EXTRACTED RECORDS:
<<<<

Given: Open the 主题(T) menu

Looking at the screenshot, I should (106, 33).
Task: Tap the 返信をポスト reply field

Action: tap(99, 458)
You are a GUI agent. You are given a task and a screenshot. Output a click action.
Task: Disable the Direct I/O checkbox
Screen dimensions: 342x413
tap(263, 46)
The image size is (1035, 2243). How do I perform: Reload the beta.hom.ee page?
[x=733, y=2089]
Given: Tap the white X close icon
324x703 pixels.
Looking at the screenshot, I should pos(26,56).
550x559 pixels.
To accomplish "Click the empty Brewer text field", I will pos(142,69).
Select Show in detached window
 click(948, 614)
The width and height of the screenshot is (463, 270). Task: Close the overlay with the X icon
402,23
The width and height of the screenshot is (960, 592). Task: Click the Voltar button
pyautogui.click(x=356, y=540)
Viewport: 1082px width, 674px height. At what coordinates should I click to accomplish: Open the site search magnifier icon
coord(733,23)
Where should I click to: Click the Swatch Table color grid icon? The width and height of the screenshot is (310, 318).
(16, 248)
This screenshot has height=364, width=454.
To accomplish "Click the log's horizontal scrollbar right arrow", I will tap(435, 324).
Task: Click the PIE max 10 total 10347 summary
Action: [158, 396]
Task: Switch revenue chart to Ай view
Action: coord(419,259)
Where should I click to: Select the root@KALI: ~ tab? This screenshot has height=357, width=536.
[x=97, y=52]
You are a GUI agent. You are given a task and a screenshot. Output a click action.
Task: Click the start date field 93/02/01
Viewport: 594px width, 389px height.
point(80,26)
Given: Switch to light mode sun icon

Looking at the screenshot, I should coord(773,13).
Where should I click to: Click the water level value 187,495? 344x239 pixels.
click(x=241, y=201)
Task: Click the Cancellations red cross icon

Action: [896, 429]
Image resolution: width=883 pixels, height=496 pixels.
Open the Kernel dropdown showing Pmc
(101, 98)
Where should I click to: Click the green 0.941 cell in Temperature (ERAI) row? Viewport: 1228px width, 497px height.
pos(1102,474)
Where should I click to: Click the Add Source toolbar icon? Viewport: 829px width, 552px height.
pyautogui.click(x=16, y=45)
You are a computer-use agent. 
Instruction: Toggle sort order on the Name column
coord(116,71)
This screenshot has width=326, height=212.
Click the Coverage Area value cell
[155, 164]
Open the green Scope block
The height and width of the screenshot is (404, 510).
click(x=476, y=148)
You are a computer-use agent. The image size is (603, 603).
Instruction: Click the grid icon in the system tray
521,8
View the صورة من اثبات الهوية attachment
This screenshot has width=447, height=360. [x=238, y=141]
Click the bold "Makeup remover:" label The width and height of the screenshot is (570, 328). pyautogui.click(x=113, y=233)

>>>>

INSTRUCTIONS TO FOLLOW: Across the listing, tally every line that includes the word "computer" and supply the total alone.

TASK RESULT: 2